Friday, December 13, 2013
come take a shower with me
My neighbors are celebrating this most Mexican of days. The Feast of Our Lady of Guadalupe.
I can hear the music from the village square. When I was down there earlier, the kiddie rides, gambling table, and shooting gallery were just getting started. Boys with pesos were doing their best to show their devotion to Our Lady by losing them all to a carny dude.
Our Lady sometimes brings wisdom at a cost.
But I am not there. The music is loud enough for me to enjoy a variant on the celebration in the square. Both involve stars. Mine are above me.
Tonight is the opening night of the two-night Geminid meteor shower. Probably the most active annual meteor shower on Earth. The spiel is almost Barnum, but has the added virtue of being true.
Every December Earth's orbit takes it through the debris trail of Phaethonan, an asteroid that also orbits the sun. When the debris burns up in our atmosphere, we get a natural fireworks show. Trash into treasure.

■ WRITTEN EXERCISE ■
Reproduce the passage of the meteor shower post word for word, from "I can hear the" to "Trash into treasure.".

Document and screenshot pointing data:

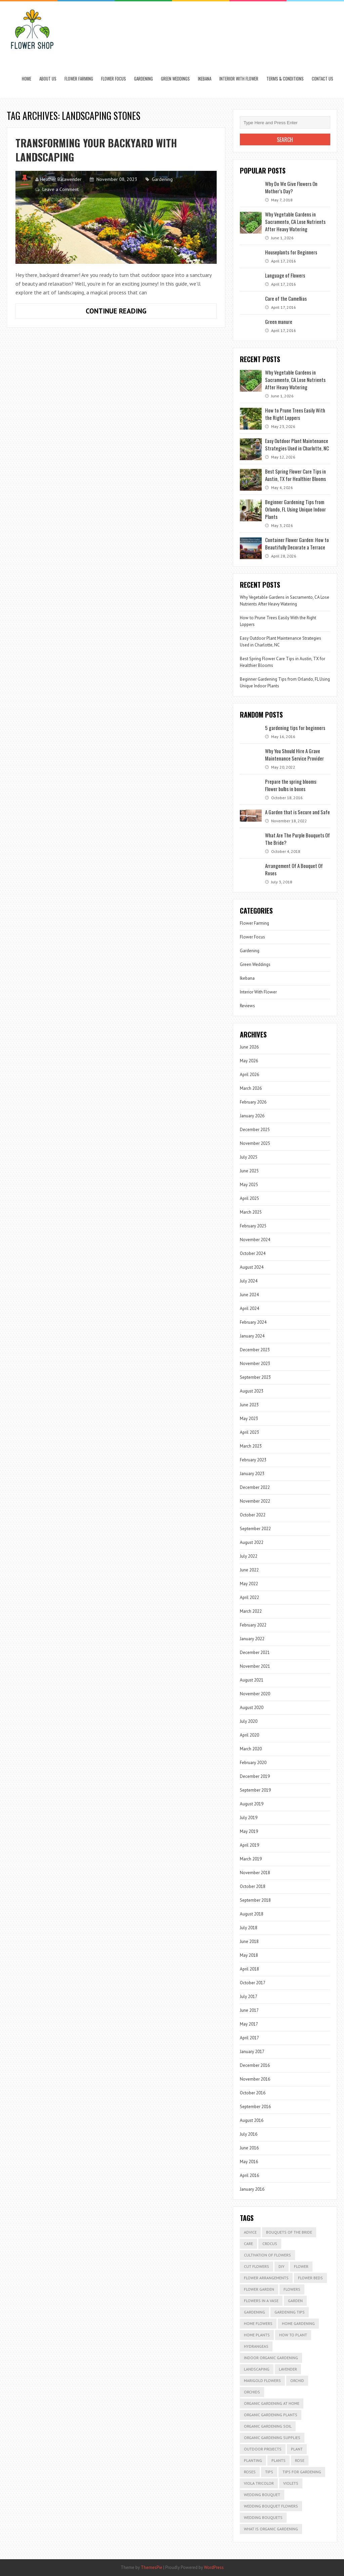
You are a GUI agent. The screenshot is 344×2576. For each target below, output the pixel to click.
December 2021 (255, 1652)
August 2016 (251, 2120)
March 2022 (251, 1611)
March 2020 (251, 1749)
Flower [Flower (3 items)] (301, 2266)
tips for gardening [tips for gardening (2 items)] (302, 2471)
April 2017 (249, 2038)
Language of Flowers (285, 275)
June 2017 (249, 2010)
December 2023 (255, 1350)
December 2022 (255, 1487)
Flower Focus (113, 78)
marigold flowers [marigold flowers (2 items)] (262, 2380)
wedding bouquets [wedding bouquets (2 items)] (263, 2517)
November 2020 (255, 1694)
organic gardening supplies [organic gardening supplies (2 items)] (272, 2437)
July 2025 (248, 1157)
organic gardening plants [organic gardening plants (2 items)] (270, 2414)
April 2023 (249, 1432)
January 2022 (252, 1639)
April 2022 (249, 1597)
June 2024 (249, 1295)
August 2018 (251, 1914)
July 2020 (248, 1721)
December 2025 (255, 1129)
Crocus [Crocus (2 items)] (269, 2243)
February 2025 (253, 1226)
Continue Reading (140, 312)
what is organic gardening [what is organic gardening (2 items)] (271, 2528)
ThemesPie (151, 2567)
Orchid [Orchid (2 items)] (297, 2380)
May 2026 (249, 1061)
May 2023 (249, 1418)
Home (26, 78)
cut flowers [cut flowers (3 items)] (256, 2266)
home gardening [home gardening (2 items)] (298, 2323)
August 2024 (251, 1267)
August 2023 (251, 1391)
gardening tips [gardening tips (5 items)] (289, 2312)
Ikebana (204, 78)
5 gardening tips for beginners (295, 727)
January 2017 (252, 2051)
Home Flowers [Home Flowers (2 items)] (258, 2323)
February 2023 (253, 1460)
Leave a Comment (60, 189)
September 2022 (255, 1529)
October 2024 (252, 1253)
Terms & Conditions (285, 78)
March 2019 (251, 1859)
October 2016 (252, 2093)
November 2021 (255, 1666)
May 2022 (249, 1584)
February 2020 (253, 1762)
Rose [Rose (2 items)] (299, 2460)
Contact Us (322, 78)
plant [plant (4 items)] (297, 2448)
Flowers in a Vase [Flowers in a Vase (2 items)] (261, 2300)
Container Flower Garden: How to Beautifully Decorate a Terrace (297, 543)
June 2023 (249, 1405)
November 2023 (255, 1363)
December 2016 (255, 2065)
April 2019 (249, 1845)
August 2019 (251, 1804)
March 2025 (251, 1212)
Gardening (143, 78)
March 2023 (251, 1446)
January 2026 (252, 1116)
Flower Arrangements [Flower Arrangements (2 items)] (266, 2277)
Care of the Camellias (286, 298)
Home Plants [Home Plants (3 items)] (257, 2334)
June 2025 (249, 1171)
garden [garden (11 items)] (295, 2300)
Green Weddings (175, 78)
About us (47, 78)
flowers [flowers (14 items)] (292, 2289)
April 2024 (249, 1308)
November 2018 (255, 1873)
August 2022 (251, 1542)
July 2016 (248, 2134)
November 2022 (255, 1501)
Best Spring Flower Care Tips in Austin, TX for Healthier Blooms (295, 475)
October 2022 (252, 1515)
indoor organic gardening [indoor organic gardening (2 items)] (271, 2357)
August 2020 (251, 1707)
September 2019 (255, 1790)
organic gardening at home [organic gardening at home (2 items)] (271, 2403)
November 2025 (255, 1143)
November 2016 (255, 2079)
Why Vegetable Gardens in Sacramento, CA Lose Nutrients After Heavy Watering (295, 221)
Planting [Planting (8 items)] (253, 2460)
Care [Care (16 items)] (248, 2243)
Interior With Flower (238, 78)
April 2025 (249, 1198)
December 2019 (255, 1776)
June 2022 (249, 1570)
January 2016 (252, 2189)
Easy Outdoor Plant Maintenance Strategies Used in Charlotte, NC (297, 444)
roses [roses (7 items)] (250, 2471)
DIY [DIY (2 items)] (281, 2266)
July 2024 (248, 1281)
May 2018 (249, 1955)
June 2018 (249, 1941)
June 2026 (249, 1047)
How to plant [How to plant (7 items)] (293, 2334)
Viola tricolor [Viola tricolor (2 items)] (259, 2483)
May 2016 (249, 2162)
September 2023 (255, 1377)
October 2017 (252, 1983)
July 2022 (248, 1556)
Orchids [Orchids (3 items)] (252, 2391)
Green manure (278, 321)
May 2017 (249, 2024)
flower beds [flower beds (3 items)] (310, 2277)
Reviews (247, 1006)
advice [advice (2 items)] (250, 2232)
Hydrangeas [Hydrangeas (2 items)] (256, 2346)
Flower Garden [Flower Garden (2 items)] (259, 2289)
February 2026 (253, 1102)
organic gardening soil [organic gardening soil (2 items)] (268, 2426)
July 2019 (248, 1817)
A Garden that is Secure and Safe (297, 812)
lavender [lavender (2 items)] (288, 2369)
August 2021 (251, 1680)
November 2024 (255, 1240)
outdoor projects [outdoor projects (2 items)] (263, 2448)
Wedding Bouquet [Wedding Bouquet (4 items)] (262, 2494)
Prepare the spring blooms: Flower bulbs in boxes (291, 785)
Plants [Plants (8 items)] (278, 2460)
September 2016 (255, 2106)
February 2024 (253, 1322)
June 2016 (249, 2148)
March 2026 (251, 1088)
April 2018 (249, 1969)
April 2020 (249, 1735)
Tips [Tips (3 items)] (269, 2471)
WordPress (214, 2567)
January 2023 (252, 1473)
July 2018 (248, 1928)
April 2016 (249, 2175)
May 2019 (249, 1831)
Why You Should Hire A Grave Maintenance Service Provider (294, 754)
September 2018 (255, 1900)
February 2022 (253, 1625)
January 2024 (252, 1336)
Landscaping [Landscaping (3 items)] (256, 2369)
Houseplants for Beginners (291, 252)
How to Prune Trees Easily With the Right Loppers (295, 413)
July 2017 (248, 1996)
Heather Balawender (61, 179)
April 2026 (249, 1074)
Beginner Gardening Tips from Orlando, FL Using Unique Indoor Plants (295, 509)
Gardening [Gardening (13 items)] (254, 2312)
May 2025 (249, 1184)
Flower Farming (78, 78)
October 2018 (252, 1886)
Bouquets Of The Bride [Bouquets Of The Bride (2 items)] (289, 2232)
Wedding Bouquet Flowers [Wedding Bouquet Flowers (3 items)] (271, 2506)
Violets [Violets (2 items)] (290, 2483)
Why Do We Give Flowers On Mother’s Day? (291, 187)
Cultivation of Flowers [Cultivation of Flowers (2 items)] (267, 2254)
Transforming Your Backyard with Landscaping (96, 149)
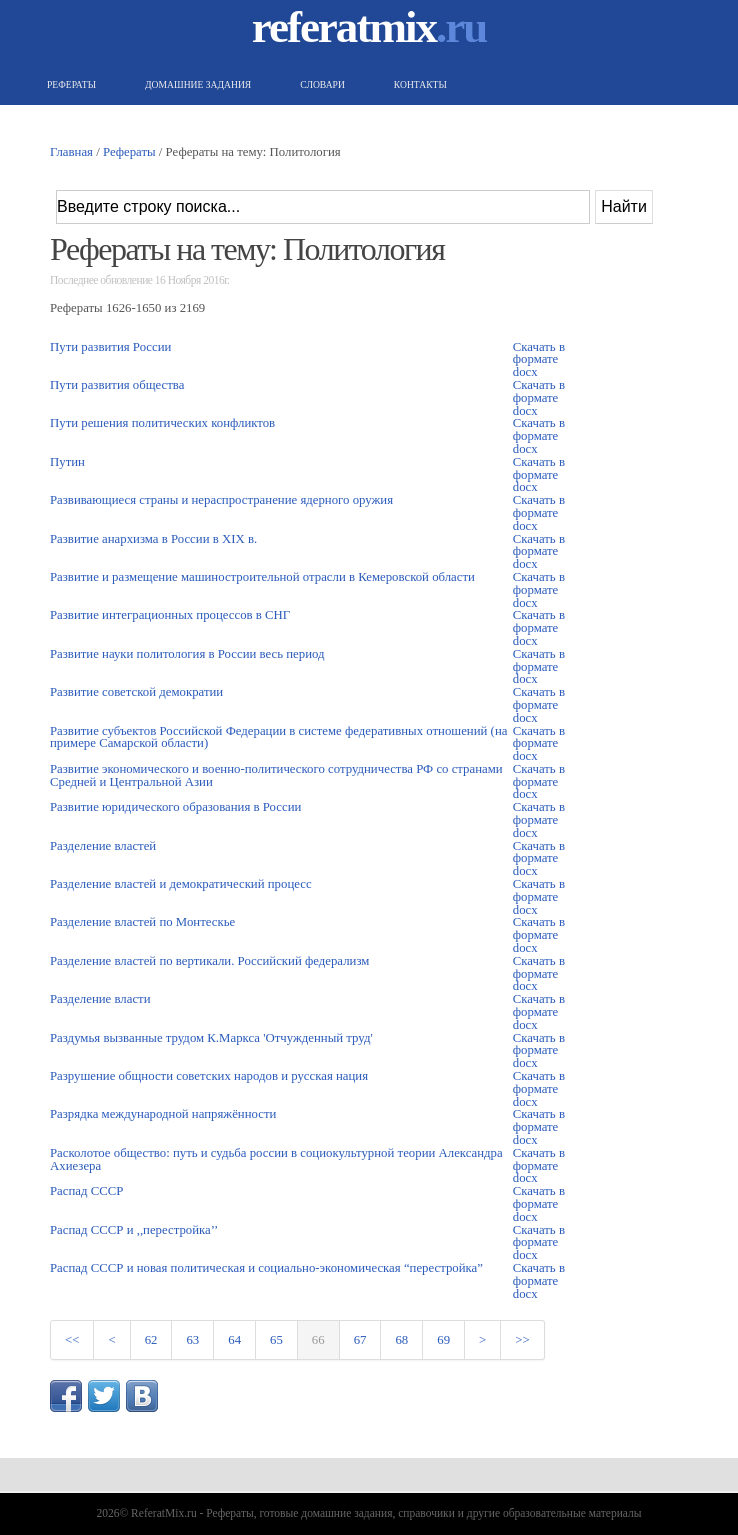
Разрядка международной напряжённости (163, 1114)
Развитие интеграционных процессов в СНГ (170, 615)
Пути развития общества (117, 385)
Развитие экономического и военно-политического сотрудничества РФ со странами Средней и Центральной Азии (276, 775)
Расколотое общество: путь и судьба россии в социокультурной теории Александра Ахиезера (276, 1159)
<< (72, 1340)
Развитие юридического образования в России (175, 807)
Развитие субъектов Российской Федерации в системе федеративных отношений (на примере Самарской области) (278, 737)
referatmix (369, 27)
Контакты (418, 84)
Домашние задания (195, 84)
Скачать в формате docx (539, 360)
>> (522, 1340)
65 (276, 1340)
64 (234, 1340)
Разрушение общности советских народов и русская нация (209, 1076)
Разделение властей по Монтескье (142, 922)
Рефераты (69, 84)
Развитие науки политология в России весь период (187, 654)
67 (360, 1340)
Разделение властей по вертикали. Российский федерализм (209, 961)
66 (318, 1340)
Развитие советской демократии (136, 692)
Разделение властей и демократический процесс (181, 884)
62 (151, 1340)
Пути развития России (110, 347)
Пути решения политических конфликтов (162, 423)
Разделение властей (103, 846)
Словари (320, 84)
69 (443, 1340)
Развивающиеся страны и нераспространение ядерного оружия (221, 500)
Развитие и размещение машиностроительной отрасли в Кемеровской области (262, 577)
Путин (67, 462)
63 (192, 1340)
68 (401, 1340)
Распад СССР (86, 1191)
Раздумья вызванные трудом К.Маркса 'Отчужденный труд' (211, 1038)
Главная (71, 152)
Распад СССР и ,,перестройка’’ (134, 1230)
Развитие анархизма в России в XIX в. (153, 539)
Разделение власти (100, 999)
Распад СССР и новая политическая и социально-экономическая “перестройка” (266, 1268)
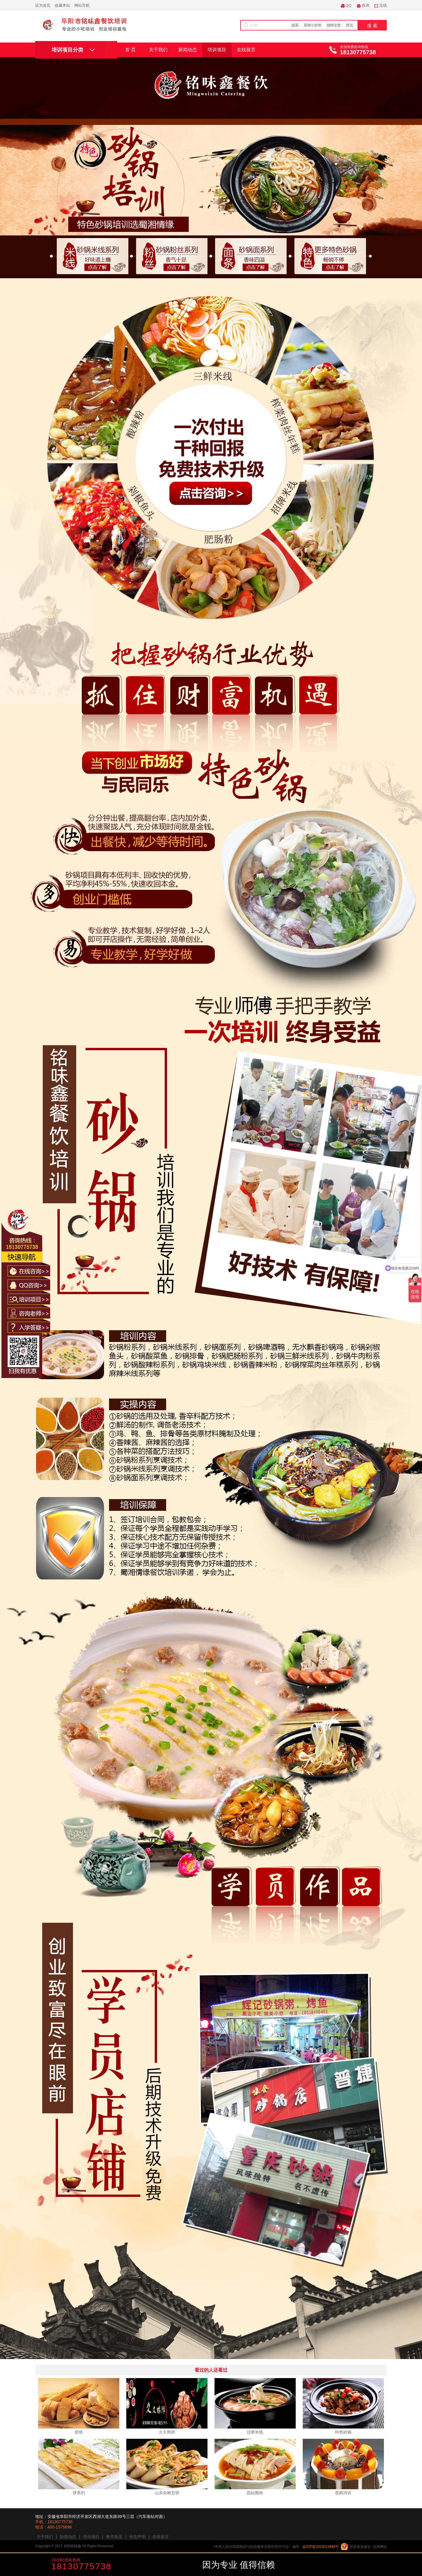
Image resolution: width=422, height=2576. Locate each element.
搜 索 (372, 25)
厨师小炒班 (312, 25)
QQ (348, 5)
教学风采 (114, 2536)
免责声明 (137, 2536)
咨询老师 (179, 2565)
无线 (383, 5)
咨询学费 (137, 2565)
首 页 (130, 49)
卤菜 (295, 25)
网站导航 (82, 5)
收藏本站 (62, 5)
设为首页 (42, 5)
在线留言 (246, 49)
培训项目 (216, 49)
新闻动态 (187, 49)
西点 (349, 25)
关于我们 (158, 49)
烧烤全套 (334, 25)
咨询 (365, 5)
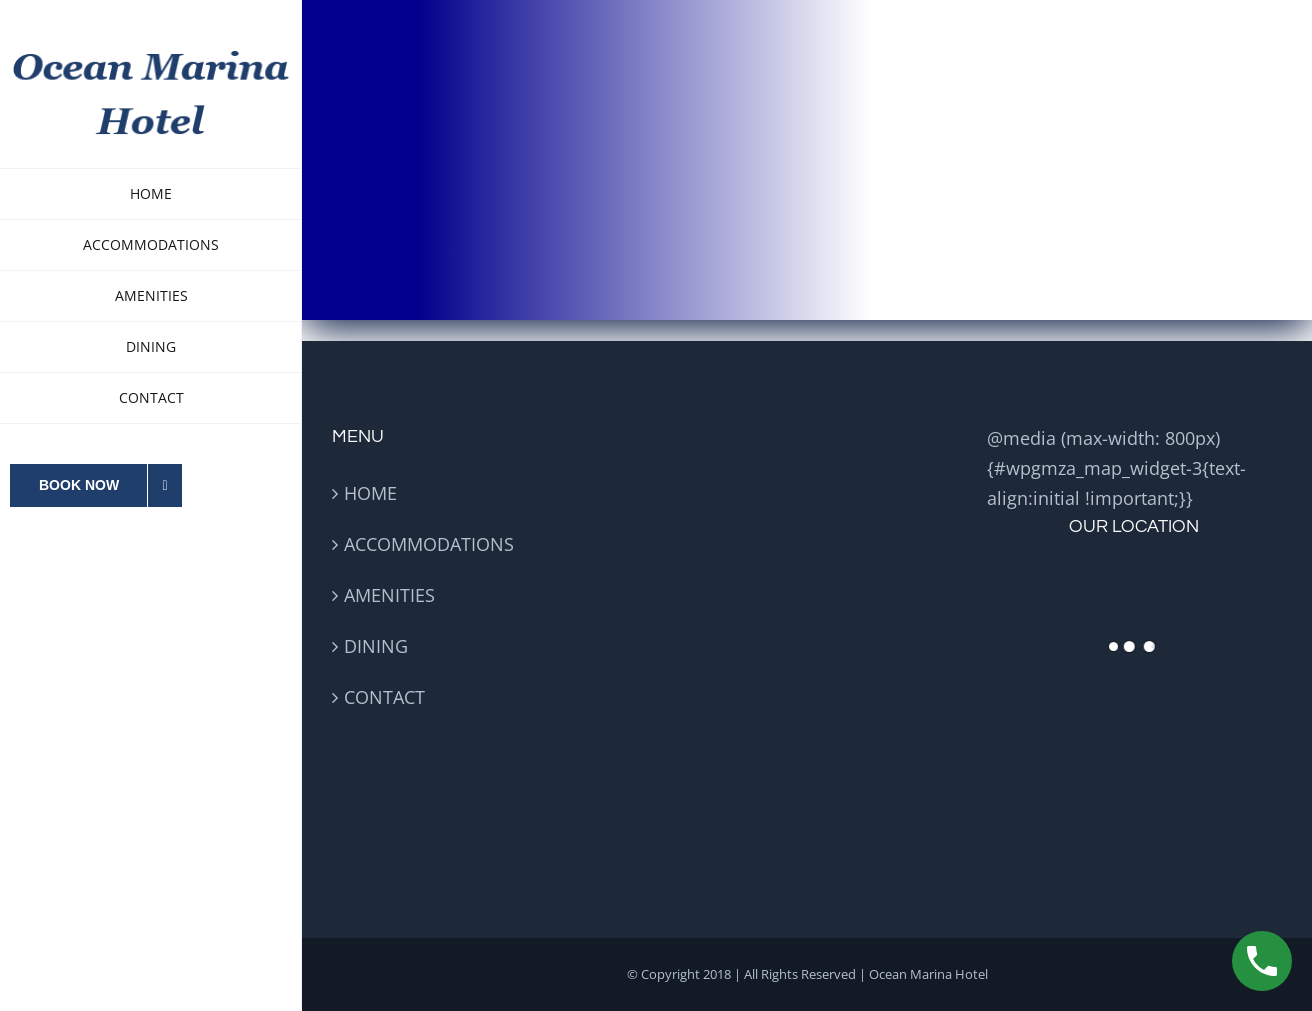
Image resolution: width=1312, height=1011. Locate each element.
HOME (370, 493)
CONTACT (384, 697)
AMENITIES (389, 595)
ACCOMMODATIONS (429, 544)
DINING (376, 646)
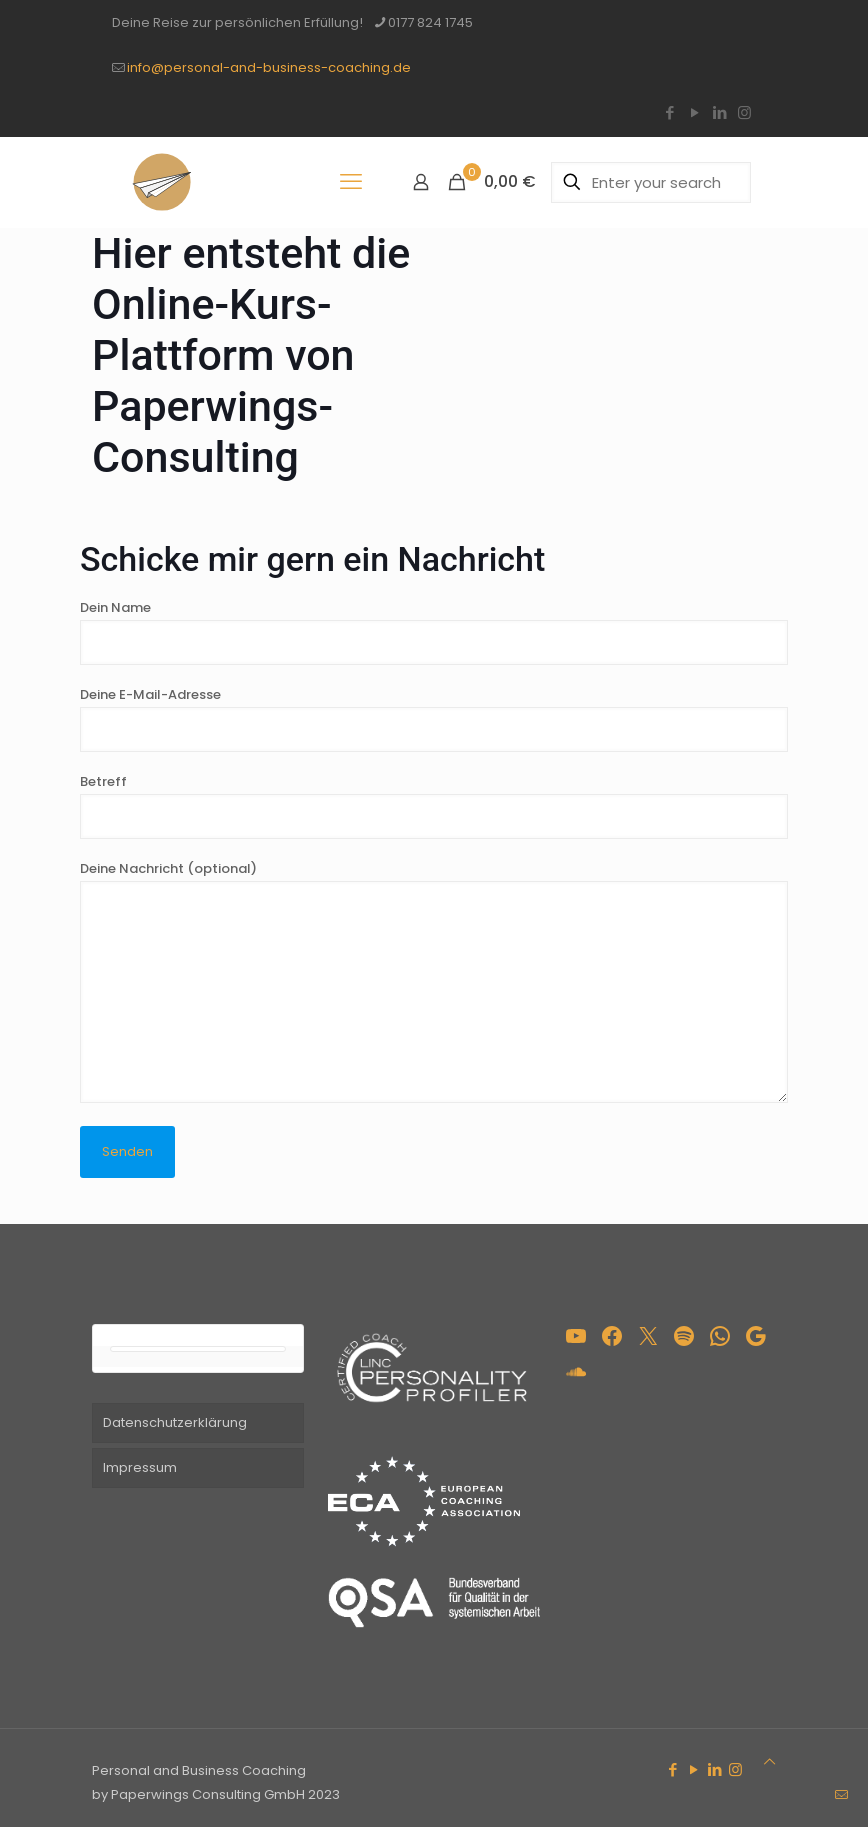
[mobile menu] (351, 182)
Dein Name (434, 631)
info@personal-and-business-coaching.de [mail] (269, 67)
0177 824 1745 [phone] (430, 22)
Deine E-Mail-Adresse (434, 718)
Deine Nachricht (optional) (434, 981)
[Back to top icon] (769, 1762)
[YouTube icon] (694, 112)
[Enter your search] (651, 182)
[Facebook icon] (669, 112)
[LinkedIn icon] (719, 112)
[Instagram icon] (744, 112)
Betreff (434, 805)
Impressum (140, 1467)
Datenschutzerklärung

■ CORRECT ANSWER ■
I can hear the music from the village square. When I was down there earlier, the kiddie rides, gambling table, and shooting gallery were just getting started. Boys with pesos were doing their best to show their devotion to Our Lady by losing them all to a carny dude.
Our Lady sometimes brings wisdom at a cost.
But I am not there. The music is loud enough for me to enjoy a variant on the celebration in the square. Both involve stars. Mine are above me.
Tonight is the opening night of the two-night Geminid meteor shower. Probably the most active annual meteor shower on Earth. The spiel is almost Barnum, but has the added virtue of being true.
Every December Earth's orbit takes it through the debris trail of Phaethonan, an asteroid that also orbits the sun. When the debris burns up in our atmosphere, we get a natural fireworks show. Trash into treasure.